I'm a long time reader, first time asker (please be gentle).
I've been doing this with a pretty messy WHILE READ in Unix Bash, but I'm learning python and would like to try to make a more effective parser routine.
So I have a bunch of log files which are space delimited mostly, but contain square braces where there may also be spaces. How to ignore content within the braces, when looking for delimiters?
(I'm assuming that RE library is necessary to do this)
i.e. sample input:
[21/Sep/2014:13:51:12 +0000] serverx 192.0.0.1 identity 200 8.8.8.8 - 500 unavailable RESULT 546 888 GET http ://www.google.com/something/fsd?=somegibberish&youscanseethereisalotofcharactershere+bananashavealotofpotassium [somestuff/1.0 (OSX v. 1.0; this_is_a_semicolon; colon:93.1.1) Somethingelse/1999 (COMMA, yep_they_didnt leave_me_a_lot_to_make_this_easy) DoesanyonerememberAOL/1.0]
Desired output:
'21/Sep/2014:13:51:12 +0000'; 'serverx'; '192.0.0.1'; 'identity'; '200'; '8.8.8.8'; '-'; '500'; 'unavailable'; 'RESULT'; '546'; '888'; 'GET'; 'htp://www.google.com/something/fsd?=somegibberish&youscanseethereisalotofcharactershere+bananashavealotofpotassium'; 'somestuff/1.0 (OSX v. 1.0; this_is_a_semicolon; rev:93.1.1) Somethingelse/1999 (COMMA, yep_they_didnt leave_me_a_lot_to_make_this_easy DoesanyonerememberAOL/1.0'
If you'll notice the first and last fields (the ones that were in the square braces) still have spaces intact.
Bonus points The 14th field (URL) is always in one of these formats:
htp://google.com/path-data-might-be-here-and-can-contain-special-characters
google.com/path-data-might-be-here-and-can-contain-special-characters
xyz.abc.www.google.com/path-data-might-be-here-and-can-contain-special-characters
google.com:443
I'd like to add an additional column to the data which includes just the domain (i.e. xyz.abc.www.google.com or google.com).

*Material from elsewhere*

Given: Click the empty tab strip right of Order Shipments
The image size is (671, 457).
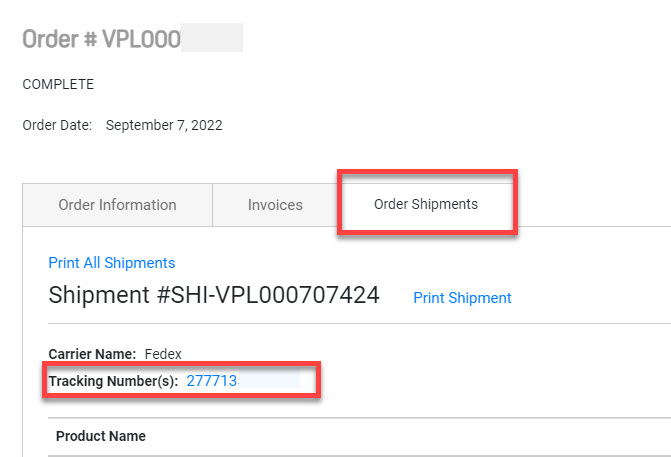Looking at the screenshot, I should (595, 205).
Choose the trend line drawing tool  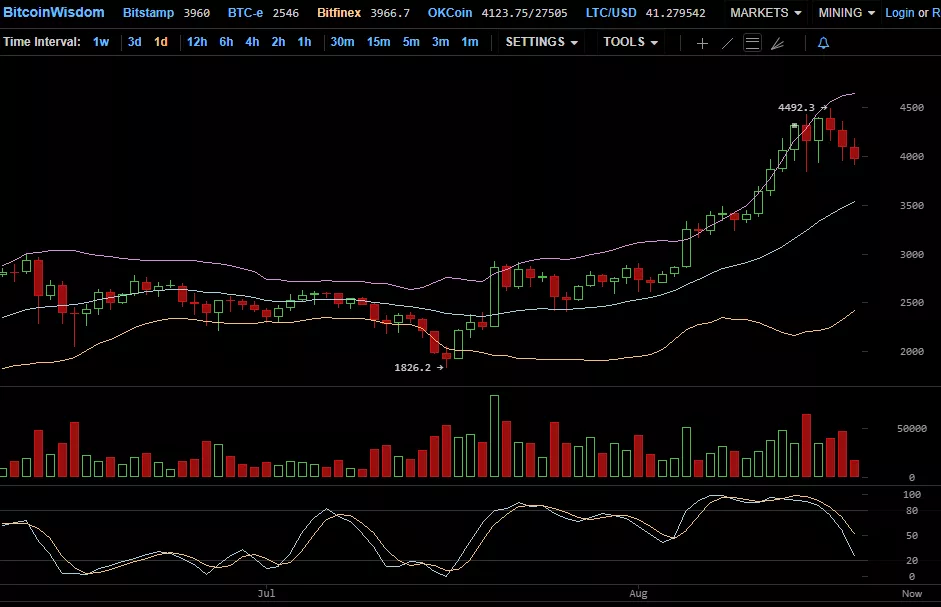coord(727,43)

Until now, I've been taking the parsed output using a Unix AWK with an IF statement to split this field by '/' and check to see if the third field is blank. If it is, then return first field (up until the : if it is present), otherwise return third field). If there is a better way to do this--preferably in the same routine as above, I'd love to hear it--so my final output could be:
'21/Sep/2014:13:51:12 +0000'; 'serverx'; '192.0.0.1'; 'identity'; '200'; '8.8.8.8'; '-'; '500'; 'unavailable'; 'RESULT'; '546'; '888'; 'GET'; 'htp://www.google.com/something/fsd?=somegibberish&youscanseethereisalotofcharactershere+bananashavealotofpotassium'; 'somestuff/1.0 (OSX v. 1.0; this_is_a_semicolon; rev:93.1.1) Somethingelse/1999 (COMMA, yep_they_didnt leave_me_a_lot_to_make_this_easy DoesanyonerememberAOL/1.0'; **'www.google.com'**
Footnote: I changed http to htp in the sample, so it wouldn't create a bunch of distracting links.
The regular expression pattern \[[^\]]*\]|\S+
will tokenize your data, though it doesn't strip off the brackets from the multi-word values. You'll need to do that in a separate step:
import re
def parse_line(line):
values = re.findall(r'\[[^\]]*\]|\S+', line)
values = [v.strip("[]") for v in values]
return values
Here's a more verbose version of the regular expression pattern:
pattern = r"""(?x) # turn on verbose mode (ignores whitespace and comments)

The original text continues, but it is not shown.